The simpler functions of StarOS are implemented in a nucleus that is duplicated in every computer module. Each of these functions is synchronous, i.e., the caller is blocked waiting for it to finish. The more sophisticated components, such as the file system, are implemented as task forces and provide functions that are asynchronous. Although it would be possible to create a task force that automatically grows (or shrinks) its number of processes according to the workload, the current implementation of the OS does not provide its components as such.

In StarOS, all the access to information is done through objects. For example, access to memory is accomplished by mapping a "basic" object (which has the functions read and write) to memory. Capabilities are used to protect access to objects. One interesting characteristic of StarOS is that even the nucleus cannot access an object for which it does not have a capability. This is a strict enforcement of the "need-to-know" principle.

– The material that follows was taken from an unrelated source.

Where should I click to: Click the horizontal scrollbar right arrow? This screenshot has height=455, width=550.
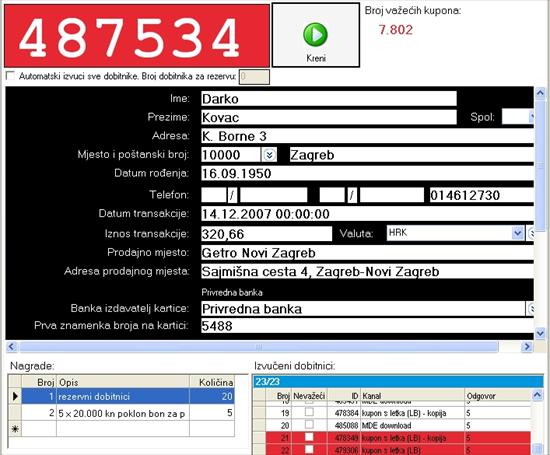[x=526, y=347]
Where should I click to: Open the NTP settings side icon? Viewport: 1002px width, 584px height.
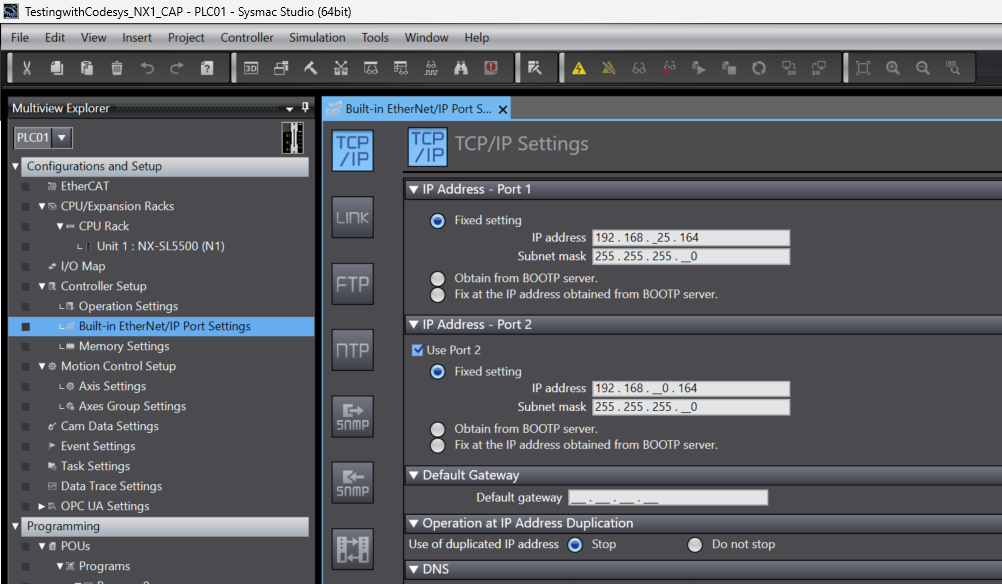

In my point of view, there are two problems with the design proposed in the paper. First, the Kmap has "first refusal" of each request to execute a StarOS intruction. This means that all the requests to execute StarOS instructions have to be send first to the Kmap of the cluster, even if the computer module has the code to execute the instruction. Thus, the Kmap is a point of contention in the system. Second, the system does not require that each process execute only local code. Since code is the most frequent type of information read from memory, and accessing other processor's memory is inefficient, this has the potential of making the system very slow.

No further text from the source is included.